If you tell me that the rest of your family isn’t interested in training the dog, or that you want to use hands-off training while your partner refuses to walk your dog without a prong collar, we have a major problem!
Imagine you are one of two parents with a child. You have decided that the child cannot watch television. Your partner doesn’t share your viewpoint and allows the child to watch television. In this case, the child is going to continue to watch television and even develop a stronger habit of watching television. The child’s behavior can’t change until your conflict with your spouse is resolved.
This happens with dog training all the time. You can spend plenty of money on a trainer, learn all the best techniques to teach your dog to sit politely for petting, practice every single day and still fail because someone else in your household is reinforcing your dog for jumping up. This IS a failure in training, but not a failure of the methods or the trainer.
This is one of the reasons that I avoid working with just one family member. I want the whole family there so I can get a feel for who is on board for what. A good trainer can find ways to motivate the family to agree on a training plan, but some issues have to be worked out between the family.

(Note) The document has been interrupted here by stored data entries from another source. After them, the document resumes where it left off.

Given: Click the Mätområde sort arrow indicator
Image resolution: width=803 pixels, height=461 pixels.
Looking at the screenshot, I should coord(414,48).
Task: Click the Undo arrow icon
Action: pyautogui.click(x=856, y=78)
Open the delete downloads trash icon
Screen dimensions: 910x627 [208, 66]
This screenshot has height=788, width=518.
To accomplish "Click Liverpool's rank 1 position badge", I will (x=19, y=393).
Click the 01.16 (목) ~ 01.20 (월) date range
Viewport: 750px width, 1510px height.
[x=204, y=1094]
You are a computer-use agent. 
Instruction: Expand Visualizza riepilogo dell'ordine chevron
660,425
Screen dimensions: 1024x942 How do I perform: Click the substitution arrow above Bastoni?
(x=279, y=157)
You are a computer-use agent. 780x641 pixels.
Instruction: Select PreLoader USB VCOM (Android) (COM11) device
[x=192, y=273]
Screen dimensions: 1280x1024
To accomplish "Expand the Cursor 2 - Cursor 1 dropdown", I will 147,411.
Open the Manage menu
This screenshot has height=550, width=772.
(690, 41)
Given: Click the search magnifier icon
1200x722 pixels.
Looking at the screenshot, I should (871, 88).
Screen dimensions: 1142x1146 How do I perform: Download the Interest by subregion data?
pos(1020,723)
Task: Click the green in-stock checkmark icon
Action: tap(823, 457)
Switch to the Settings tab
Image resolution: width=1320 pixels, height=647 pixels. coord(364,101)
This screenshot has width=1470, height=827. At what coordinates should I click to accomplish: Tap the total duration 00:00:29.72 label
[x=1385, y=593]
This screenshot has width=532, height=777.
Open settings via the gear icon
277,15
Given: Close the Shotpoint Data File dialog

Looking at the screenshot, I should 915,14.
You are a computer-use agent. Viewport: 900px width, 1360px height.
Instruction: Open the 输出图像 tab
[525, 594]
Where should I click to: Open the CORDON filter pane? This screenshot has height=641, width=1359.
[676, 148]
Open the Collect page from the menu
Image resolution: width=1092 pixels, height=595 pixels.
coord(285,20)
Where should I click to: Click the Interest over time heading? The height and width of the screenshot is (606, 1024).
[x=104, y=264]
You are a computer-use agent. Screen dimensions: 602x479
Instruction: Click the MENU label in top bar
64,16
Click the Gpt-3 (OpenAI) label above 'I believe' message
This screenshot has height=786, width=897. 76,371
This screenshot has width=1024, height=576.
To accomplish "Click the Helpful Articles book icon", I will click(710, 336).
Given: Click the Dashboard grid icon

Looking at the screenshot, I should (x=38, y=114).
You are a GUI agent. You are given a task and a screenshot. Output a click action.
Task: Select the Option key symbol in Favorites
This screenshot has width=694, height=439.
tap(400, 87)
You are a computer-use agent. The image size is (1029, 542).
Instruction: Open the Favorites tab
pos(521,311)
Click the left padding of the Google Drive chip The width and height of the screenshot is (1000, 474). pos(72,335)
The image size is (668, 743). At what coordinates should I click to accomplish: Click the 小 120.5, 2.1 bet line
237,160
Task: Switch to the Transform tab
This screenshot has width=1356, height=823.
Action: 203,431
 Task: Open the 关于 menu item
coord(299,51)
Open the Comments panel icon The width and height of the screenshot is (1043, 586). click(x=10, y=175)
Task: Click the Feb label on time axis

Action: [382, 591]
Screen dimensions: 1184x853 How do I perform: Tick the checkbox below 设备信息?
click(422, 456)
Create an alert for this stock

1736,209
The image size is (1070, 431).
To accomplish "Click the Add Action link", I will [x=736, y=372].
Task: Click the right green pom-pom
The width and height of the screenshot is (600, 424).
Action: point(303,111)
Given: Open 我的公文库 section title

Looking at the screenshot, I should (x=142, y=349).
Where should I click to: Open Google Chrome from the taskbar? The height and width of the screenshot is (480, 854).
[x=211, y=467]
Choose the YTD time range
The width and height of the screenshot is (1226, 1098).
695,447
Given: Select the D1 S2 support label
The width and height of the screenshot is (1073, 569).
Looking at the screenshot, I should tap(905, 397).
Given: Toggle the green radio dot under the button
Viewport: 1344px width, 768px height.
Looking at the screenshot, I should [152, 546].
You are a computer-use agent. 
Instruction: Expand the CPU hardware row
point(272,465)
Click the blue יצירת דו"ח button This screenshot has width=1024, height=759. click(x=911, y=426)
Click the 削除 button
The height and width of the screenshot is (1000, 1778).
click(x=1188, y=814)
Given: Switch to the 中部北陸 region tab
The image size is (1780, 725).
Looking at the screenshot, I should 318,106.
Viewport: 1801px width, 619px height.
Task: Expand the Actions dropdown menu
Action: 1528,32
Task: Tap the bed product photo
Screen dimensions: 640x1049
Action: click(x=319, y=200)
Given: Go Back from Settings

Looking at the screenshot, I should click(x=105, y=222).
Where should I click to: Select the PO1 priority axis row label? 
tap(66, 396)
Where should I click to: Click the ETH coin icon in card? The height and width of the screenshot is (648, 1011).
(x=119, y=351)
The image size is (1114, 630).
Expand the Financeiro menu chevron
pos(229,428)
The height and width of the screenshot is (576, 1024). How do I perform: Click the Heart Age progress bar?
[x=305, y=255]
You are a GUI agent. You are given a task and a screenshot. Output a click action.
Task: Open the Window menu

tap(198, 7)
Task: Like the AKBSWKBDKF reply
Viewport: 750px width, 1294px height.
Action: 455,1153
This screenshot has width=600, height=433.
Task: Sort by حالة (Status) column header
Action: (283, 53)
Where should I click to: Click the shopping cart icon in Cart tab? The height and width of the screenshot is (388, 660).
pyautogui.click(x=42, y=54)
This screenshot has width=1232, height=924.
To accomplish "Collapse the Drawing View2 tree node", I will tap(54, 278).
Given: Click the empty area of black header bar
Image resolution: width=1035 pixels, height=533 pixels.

One of the worst situations is when one family member calls a trainer saying that the dog must be trained because another family member is threatening to “get rid of” the dog. If the threatening family member is willing to join in the training then this can be a workable situation. If the threatening family member really just doesn’t want the dog they may sabotage any training efforts so that the dog fails and can be removed from the home.
So, before you call a trainer, take a look at your family dynamics. Is there anyone who is going to stand in the way of training? Is there anything you can do to remedy that situation? Is everyone on board as to what issues should be addressed and what issues they don’t mind living with? A family meeting about the dog might be a good place to start.
A trainer is not a family counselor and should not be expected to come in and decide for you who is right and who is wrong. Really, that’s IS what some people want me to do. They call me in hoping that I will tell their partner that they are doing it all wrong and make them do it differently. I can’t do that! What is right or wrong depends on what you want/expect from your dog. If each family member has a different expectation then everyone might be doing just the right thing to get the dog that they want.
What I can do is to help your family sort through differing expectations and come up with compromises, realistic goals and ways to work together for a dog that makes everyone happy. This requires that the entire family is willing to sit down with a trainer, talk about what they want and join in on the training.